Urgent: New Security Flaws Discovered in NGINX Ingress Controller for Kubernetes

Urgent: New Security Flaws Discovered in NGINX Ingress Controller for Kubernetes

October 30, 2023 at 03:18AM

Unpatched security flaws have been discovered in the NGINX Ingress controller for Kubernetes. These vulnerabilities (CVE-2022-4886, CVE-2023-5043, CVE-2023-5044) could allow threat actors to steal secret credentials, execute arbitrary commands, and inject code into the ingress controller. Mitigations have been released, but updating NGINX and enabling strict path validation is recommended.
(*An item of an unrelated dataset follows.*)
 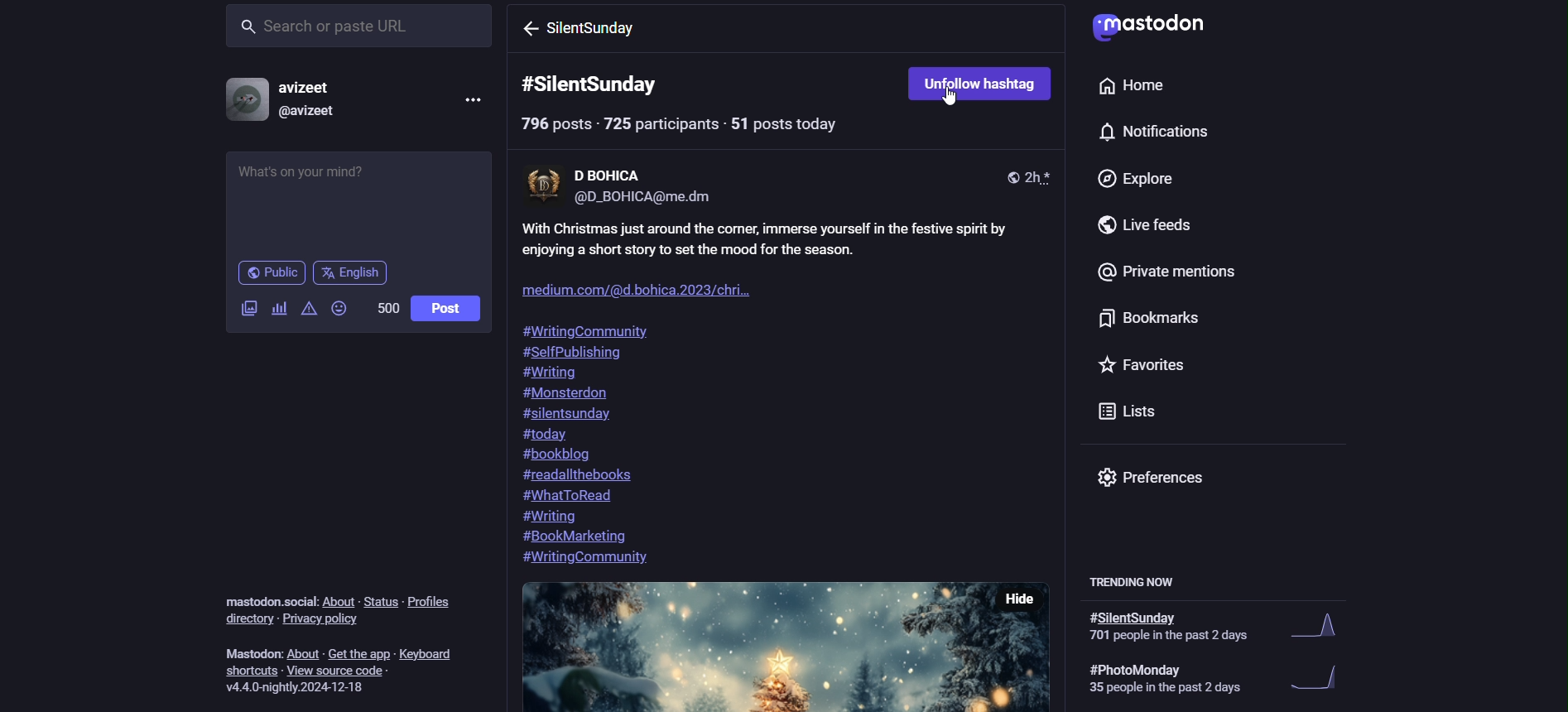 What do you see at coordinates (358, 653) in the screenshot?
I see `get the app` at bounding box center [358, 653].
The vulnerabilities highlight the high privilege and vulnerability of ingress controllers, which often face external traffic.

Summary:
– Three high-severity security flaws have been disclosed in the NGINX Ingress controller for Kubernetes.
– The vulnerabilities are CVE-2022-4886, CVE-2023-5043, and CVE-2023-5044.
– These vulnerabilities allow threat actors to steal secret credentials from the cluster and gain unauthorized access to sensitive data.
– The maintainers of the software have released mitigations and recommend updating NGINX to version 1.19 and enabling strict path validation and annotation validation.

Additional details:
The NGINX Ingress controller for Kubernetes has three unpatched high-severity security flaws that have been disclosed. The vulnerabilities are as follows:

1. CVE-2022-4886: This vulnerability allows attackers to bypass path sanitization and obtain the credentials of the ingress-nginx controller. It has a CVSS score of 8.8.
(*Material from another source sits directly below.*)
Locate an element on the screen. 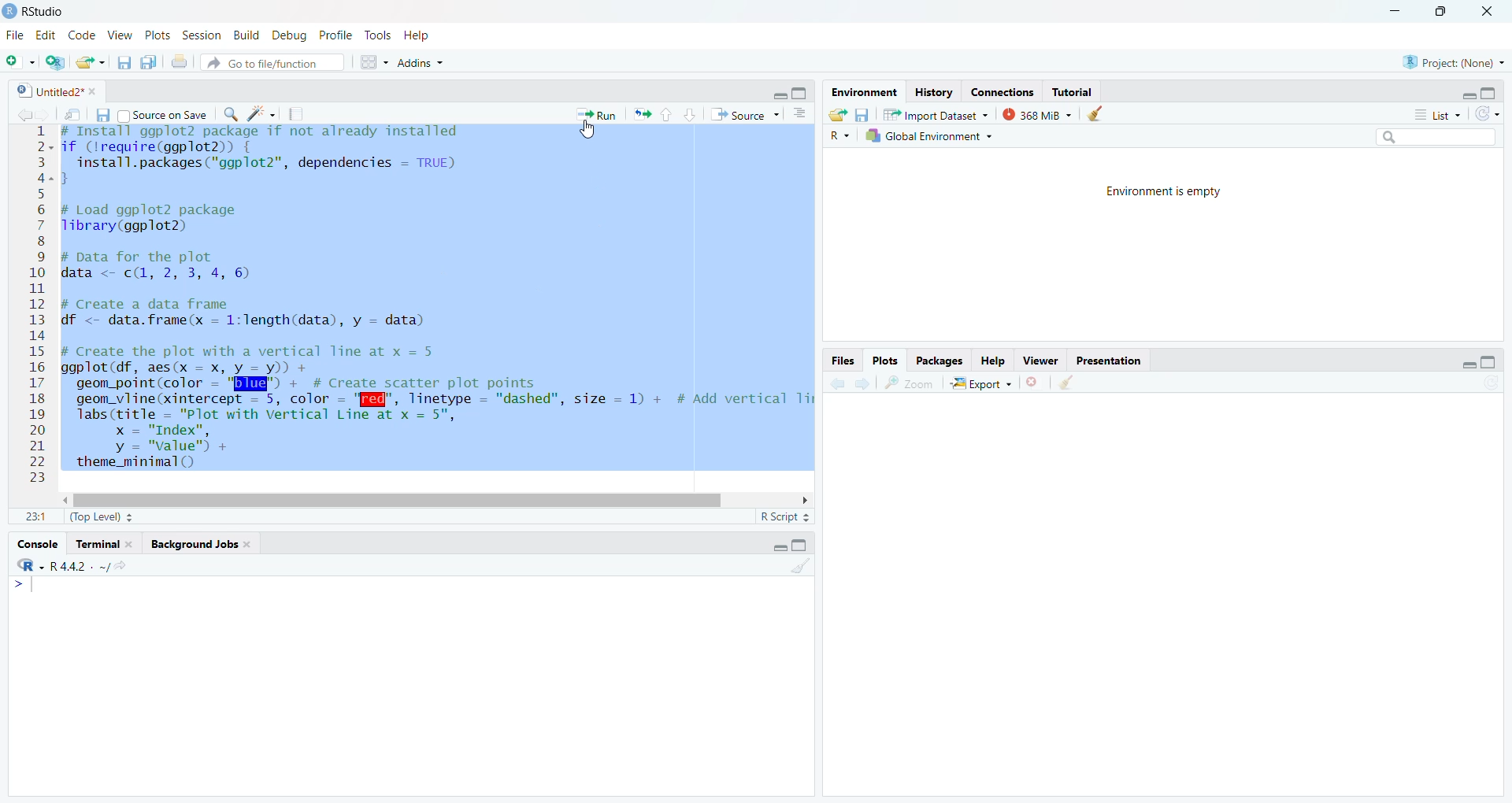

2. CVE-2023-5043: This vulnerability is caused by Ingress-nginx annotation injection, which leads to arbitrary command execution. It has a CVSS score of 7.6.

3. CVE-2023-5044: This vulnerability enables code injection via the “nginx.ingress.kubernetes.io/permanent-redirect” annotation. It also has a CVSS score of 7.6.

These vulnerabilities allow an attacker with control over the Ingress object configuration to steal secret credentials from the cluster. The flaws can also lead to unauthorized access to sensitive data. The Kubernetes security platform ARMO’s CTO and co-founder, Ben Hirschberg, highlighted these issues.

Mitigations for the vulnerabilities have been released by the maintainers of the software. They recommend updating NGINX to version 1.19 and enabling the “strict-validate-path-type” option and “–enable-annotation-validation” flag. These steps prevent the creation of Ingress objects with invalid characters and enforce additional restrictions. Updating NGINX alongside adding the “–enable-annotation-validation” command-line configuration resolves CVE-2023-5043 and CVE-2023-5044.

Hirschberg mentioned that all these vulnerabilities point to the same underlying problem. Ingress controllers, due to their design, have access to TLS secrets and the Kubernetes API, making them workloads with high privilege scope. Being often public internet-facing components, they are highly vulnerable to external traffic entering the cluster through them.